Whenever a line below holds the word "with", count it; please give only the final number.

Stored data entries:
○ ○ ○ ○
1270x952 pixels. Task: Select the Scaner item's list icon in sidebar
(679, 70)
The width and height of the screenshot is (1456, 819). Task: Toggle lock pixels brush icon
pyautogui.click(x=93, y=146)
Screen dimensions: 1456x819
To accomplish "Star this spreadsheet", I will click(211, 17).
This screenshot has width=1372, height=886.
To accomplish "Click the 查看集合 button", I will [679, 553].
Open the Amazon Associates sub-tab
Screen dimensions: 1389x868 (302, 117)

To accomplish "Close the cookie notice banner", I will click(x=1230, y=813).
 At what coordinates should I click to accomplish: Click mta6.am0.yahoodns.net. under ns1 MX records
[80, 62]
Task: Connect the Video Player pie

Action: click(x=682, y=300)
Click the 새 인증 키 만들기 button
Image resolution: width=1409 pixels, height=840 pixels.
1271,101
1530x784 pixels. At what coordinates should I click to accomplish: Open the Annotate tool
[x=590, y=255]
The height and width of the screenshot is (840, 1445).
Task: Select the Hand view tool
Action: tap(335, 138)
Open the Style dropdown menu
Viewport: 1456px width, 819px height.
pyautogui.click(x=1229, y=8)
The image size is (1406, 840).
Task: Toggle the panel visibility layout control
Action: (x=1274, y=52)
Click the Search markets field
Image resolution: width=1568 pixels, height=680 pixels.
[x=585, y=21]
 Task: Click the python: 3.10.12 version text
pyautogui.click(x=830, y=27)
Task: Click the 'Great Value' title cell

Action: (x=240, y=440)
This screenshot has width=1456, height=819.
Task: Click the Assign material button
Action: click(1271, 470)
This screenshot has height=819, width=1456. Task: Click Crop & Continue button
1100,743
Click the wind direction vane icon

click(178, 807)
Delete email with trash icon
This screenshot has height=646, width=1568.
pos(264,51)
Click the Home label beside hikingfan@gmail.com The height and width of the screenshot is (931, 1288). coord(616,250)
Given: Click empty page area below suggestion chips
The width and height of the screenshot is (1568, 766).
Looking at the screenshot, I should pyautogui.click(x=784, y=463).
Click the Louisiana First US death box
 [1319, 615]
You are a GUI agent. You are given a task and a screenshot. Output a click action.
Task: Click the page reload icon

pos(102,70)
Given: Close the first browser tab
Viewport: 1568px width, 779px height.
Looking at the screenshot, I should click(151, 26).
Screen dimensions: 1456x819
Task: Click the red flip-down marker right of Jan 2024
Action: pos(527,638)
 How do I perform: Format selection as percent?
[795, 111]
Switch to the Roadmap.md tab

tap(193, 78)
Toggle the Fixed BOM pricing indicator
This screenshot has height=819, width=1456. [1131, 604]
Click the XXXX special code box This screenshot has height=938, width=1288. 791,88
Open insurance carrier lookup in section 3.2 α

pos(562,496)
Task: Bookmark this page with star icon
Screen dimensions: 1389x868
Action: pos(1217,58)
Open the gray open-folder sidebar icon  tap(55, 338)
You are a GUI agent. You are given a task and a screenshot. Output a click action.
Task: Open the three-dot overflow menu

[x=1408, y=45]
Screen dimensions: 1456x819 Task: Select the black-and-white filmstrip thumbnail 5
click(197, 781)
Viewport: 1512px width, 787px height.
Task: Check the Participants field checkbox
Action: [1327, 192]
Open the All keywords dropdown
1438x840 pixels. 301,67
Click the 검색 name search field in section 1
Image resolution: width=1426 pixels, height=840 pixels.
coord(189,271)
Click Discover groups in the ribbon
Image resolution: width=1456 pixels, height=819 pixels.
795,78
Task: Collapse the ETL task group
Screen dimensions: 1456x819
○ ○ ○ ○
### Answer section
2